One area that the SEC may be focusing on for a new round of investigations is insider trading. A long-time key program area for the SEC’s enforcement division, it may be that new actions are coming that could challenge backdated stock options as the “flavor of the month” scandal. Not long ago the New York Times ran an article based on a study it commissioned showing increased trading activity before the public announcement of mergers. The article suggested that such activity may be insider trading (see Blog entry of Aug. 29, 2006). Following that article, Congress began hearings on insider trading.

Now the New York Times reports on what may be another series of insider trading investigations. In an article published on October 16, 2006, the NYT reported on possible insider trading arising from the relationships between lenders and companies. Specifically, bond and debt holder of companies typically have covenants in their lending agreements that require they receive periodic financial reports from companies. Some lenders have periodic conference calls with their borrower companies in which they receive non-public information. Many of these lenders are not the traditional bank lender but are hedge funds, entities the SEC has been trying, with little success, to regulate for sometime.
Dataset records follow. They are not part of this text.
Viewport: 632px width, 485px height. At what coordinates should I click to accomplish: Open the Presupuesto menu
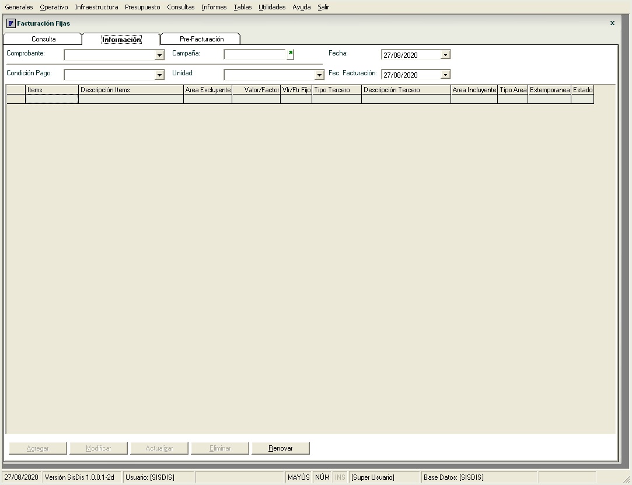[142, 7]
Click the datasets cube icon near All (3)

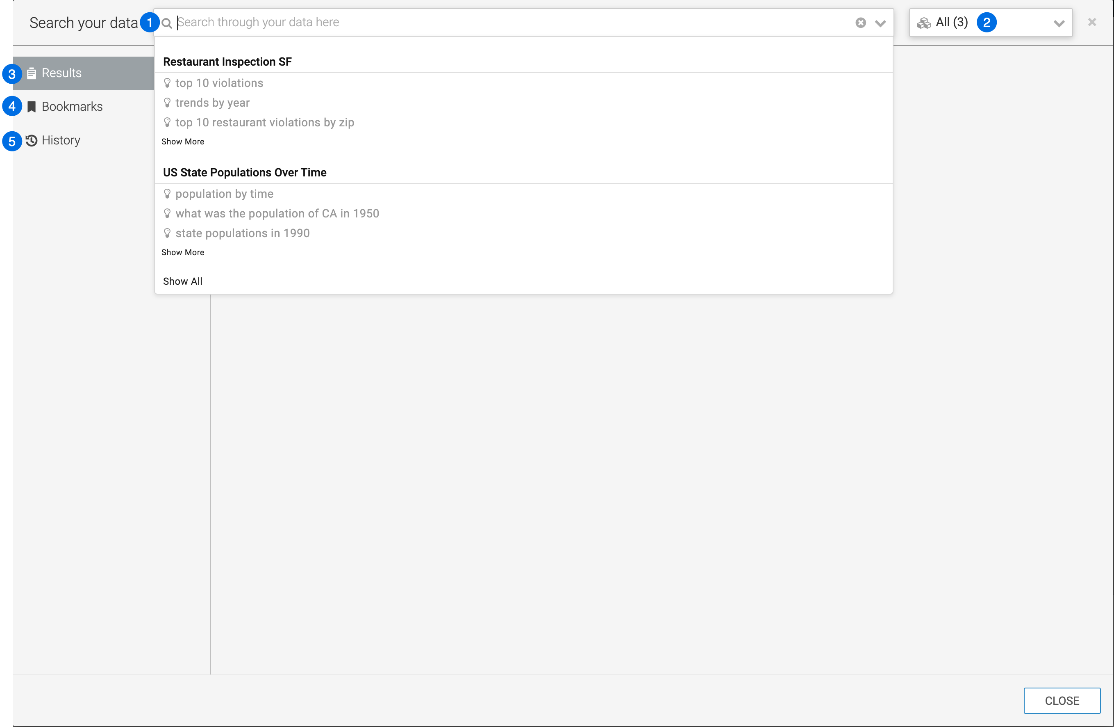coord(923,22)
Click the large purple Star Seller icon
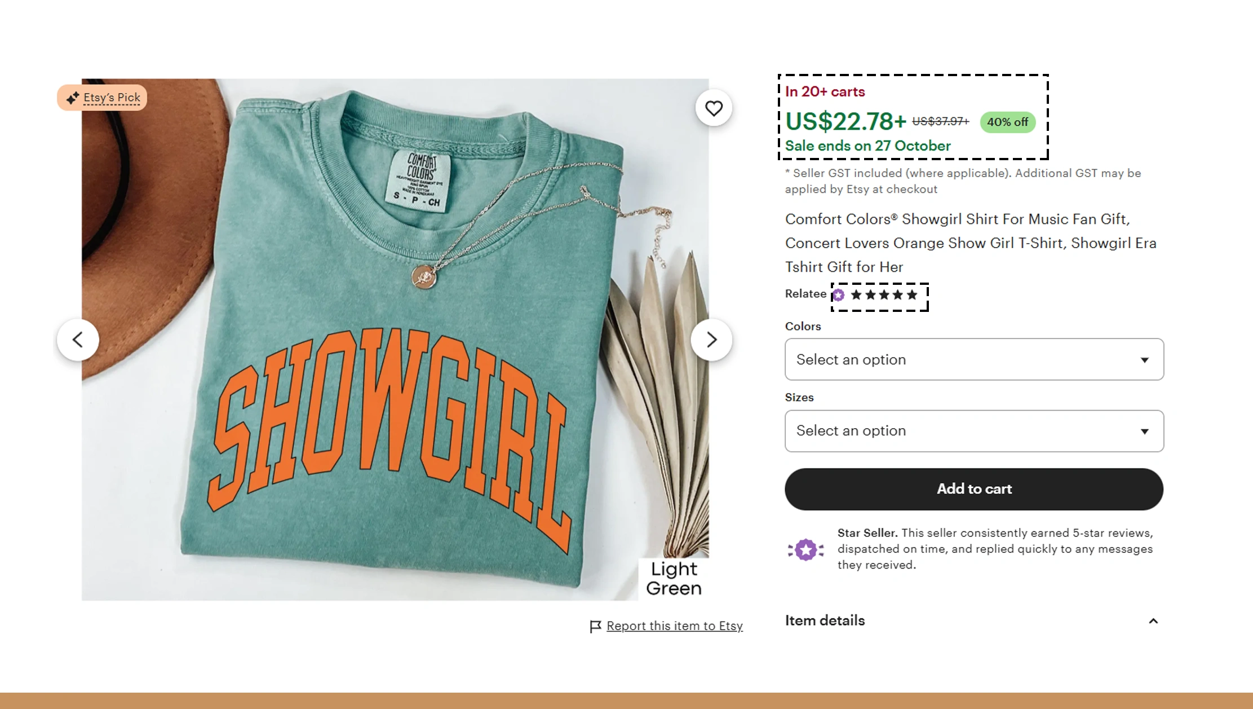Viewport: 1253px width, 709px height. pyautogui.click(x=805, y=549)
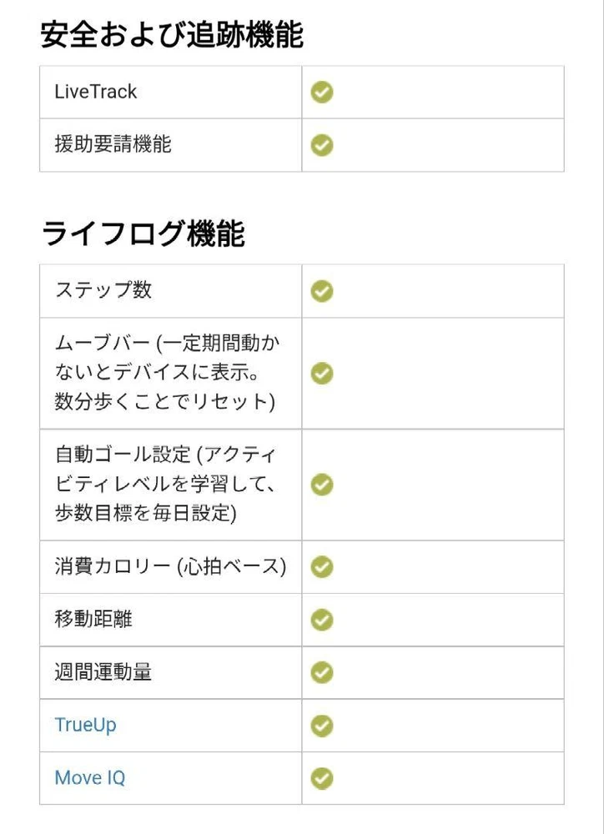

As a result of their bond contracts and lending agreements hedge funds and other lenders may be receiving the material non-public information about their borrower companies. To the extent this information is material, trading by the recipients prior to its disclosure would be prohibited by insider trading rules. The information receive under the bond and lending agreements may, however, not be material. The information may be non-public but in and of itself may not be material. When that information is added to other bits of information it may become knowledge which investors seek – material information.

Piecing together bits and pieces of non-material information is the type of practice that analysts and shrewd investors are suppose to do. In fact, that type of activity contributes to the overall efficiency of the securities markets. The efficient market theory is of course the basis for much of the SEC’s regulation of corporate information. At the same time, just where the line is between what is material and what is not material and between what has become material because non-material information has been carefully compiled and totals material information can be a difficult task. The NYT article reports that the SEC is looking at these issues. It should be interesting to watch where the SEC draws the line in these cases. If the SEC is to aggressive it can deter the market efficiency that is key to much of its regulation. If it is not aggressive enough it could permit hedge funds and other lenders to have an insider trading advantage in the securities markets that can undermine investor integrity.